Nous connaissons toutes et tous le 8 mars, journée internationale de la femme, mais peu connaissent le 25 novembre, journée internationale de lutte contre les violences faites aux femmes. La problématique des violences exercées contre les femmes est pourtant bien connue de chacune et chacun, violence dans la sphère privée comme dans la sphère publique. La problématique est connue mais reste étrangement engluée dans le non‑dit, le silence ou le chuchotement. Untel bat sa femme ? Ah ! La pauvre ! Mais, nul n'intervient pour faire cesser les coups, « c’est sa femme », justifie‑ton !

Un père ou un frère bat‑-il sa fille ou sa sœur ? C’est qu'elle a commis l'interdit, c’est pour préserver l'honneur. « Ils l'éduquent, la petite effrontée ! » Un voyou siffle une jeune étudiante dans la rue ? Pourquoi s'habille‑t‑elle de la sorte ? « Elle n'a qu'à se couvrir, l'allumeuse ! »
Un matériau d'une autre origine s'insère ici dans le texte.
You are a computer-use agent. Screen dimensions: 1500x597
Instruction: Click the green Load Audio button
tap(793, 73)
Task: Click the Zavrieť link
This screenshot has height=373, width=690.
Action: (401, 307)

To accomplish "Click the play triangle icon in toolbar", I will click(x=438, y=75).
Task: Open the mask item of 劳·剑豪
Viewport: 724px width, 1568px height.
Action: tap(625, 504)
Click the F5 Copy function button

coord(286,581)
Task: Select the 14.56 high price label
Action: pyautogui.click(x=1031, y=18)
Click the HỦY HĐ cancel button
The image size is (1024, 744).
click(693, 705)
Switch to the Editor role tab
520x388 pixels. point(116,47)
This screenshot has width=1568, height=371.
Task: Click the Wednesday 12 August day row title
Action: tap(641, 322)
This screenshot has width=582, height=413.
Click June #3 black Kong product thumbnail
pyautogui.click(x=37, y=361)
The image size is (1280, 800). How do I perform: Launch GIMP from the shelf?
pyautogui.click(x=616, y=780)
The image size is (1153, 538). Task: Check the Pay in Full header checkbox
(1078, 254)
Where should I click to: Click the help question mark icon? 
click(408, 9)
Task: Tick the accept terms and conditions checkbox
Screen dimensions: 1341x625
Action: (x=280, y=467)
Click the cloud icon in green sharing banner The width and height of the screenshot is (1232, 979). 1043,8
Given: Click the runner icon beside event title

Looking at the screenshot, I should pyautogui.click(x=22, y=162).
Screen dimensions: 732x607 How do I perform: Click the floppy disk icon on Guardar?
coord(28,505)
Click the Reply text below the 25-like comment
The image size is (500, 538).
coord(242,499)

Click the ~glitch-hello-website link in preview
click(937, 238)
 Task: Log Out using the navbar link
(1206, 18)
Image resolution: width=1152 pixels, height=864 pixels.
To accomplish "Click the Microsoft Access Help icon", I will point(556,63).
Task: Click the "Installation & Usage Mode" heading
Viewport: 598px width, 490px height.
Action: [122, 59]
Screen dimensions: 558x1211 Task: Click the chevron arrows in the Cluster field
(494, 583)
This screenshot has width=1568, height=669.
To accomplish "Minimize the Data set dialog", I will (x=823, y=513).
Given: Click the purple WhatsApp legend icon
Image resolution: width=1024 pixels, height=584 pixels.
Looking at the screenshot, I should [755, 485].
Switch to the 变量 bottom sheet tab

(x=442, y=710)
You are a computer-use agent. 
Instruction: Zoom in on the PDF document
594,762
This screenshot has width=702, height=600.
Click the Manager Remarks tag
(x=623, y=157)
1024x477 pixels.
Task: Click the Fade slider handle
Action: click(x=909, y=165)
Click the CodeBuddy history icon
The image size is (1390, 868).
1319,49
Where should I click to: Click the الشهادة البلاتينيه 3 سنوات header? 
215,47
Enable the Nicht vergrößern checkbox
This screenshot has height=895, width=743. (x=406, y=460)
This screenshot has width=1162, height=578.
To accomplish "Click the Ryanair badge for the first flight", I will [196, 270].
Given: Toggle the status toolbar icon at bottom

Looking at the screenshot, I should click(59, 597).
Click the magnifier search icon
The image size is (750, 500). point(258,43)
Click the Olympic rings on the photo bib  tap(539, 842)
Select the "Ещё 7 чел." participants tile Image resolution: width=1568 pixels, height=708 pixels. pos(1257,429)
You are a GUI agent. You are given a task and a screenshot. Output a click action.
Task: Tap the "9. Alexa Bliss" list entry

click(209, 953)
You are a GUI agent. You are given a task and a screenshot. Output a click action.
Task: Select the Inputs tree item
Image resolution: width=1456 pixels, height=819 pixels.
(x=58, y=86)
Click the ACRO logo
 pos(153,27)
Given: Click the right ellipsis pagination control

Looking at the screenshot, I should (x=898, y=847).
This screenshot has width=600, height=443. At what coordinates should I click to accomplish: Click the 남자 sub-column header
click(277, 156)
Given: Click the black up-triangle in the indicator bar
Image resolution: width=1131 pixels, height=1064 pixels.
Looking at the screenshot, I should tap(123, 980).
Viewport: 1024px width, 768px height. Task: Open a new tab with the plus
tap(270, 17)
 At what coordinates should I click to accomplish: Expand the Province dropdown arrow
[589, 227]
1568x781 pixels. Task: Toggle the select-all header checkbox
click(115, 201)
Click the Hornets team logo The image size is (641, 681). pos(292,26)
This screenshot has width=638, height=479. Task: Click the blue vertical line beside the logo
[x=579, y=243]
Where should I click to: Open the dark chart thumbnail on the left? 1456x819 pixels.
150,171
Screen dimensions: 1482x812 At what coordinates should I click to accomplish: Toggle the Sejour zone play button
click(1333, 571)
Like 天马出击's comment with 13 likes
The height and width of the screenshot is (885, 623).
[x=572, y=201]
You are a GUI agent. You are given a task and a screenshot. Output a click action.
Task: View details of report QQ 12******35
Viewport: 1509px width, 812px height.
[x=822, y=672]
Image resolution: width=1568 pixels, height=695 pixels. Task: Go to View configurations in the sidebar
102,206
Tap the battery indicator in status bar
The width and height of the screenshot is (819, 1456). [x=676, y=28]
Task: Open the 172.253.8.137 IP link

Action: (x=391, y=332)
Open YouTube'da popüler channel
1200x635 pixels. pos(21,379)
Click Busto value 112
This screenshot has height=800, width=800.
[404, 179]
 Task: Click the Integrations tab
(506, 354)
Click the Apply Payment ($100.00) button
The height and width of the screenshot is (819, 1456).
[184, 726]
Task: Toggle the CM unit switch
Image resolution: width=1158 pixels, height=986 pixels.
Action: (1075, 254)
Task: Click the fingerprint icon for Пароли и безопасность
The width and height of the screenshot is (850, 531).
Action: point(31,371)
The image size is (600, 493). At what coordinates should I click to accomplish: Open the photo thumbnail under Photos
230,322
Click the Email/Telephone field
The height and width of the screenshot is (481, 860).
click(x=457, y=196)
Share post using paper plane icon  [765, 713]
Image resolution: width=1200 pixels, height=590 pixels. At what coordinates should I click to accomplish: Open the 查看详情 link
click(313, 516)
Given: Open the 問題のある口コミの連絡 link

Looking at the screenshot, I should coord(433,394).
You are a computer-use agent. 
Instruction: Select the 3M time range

Ces justifications de la violence, étayées sur une tradition patriarcale extrêmement ségrégationniste à l'endroit des femmes, donnent la mesure de la situation dans notre pays, mais aussi dans tous les pays du monde où le droit n’est pas égalitaire, où la culture de domination des femmes continue d'agir, parfois même lorsque les gouvernements sont dotés de lois égalitaires. La violence exercée contre les femmes est un fléau social. Nous devons le sortir de la sphère privée, le traiter sur la scène publique sous l'angle du Droit. Les survivantes de violences ont le droit à la protection, et l'État a le devoir de les protéger.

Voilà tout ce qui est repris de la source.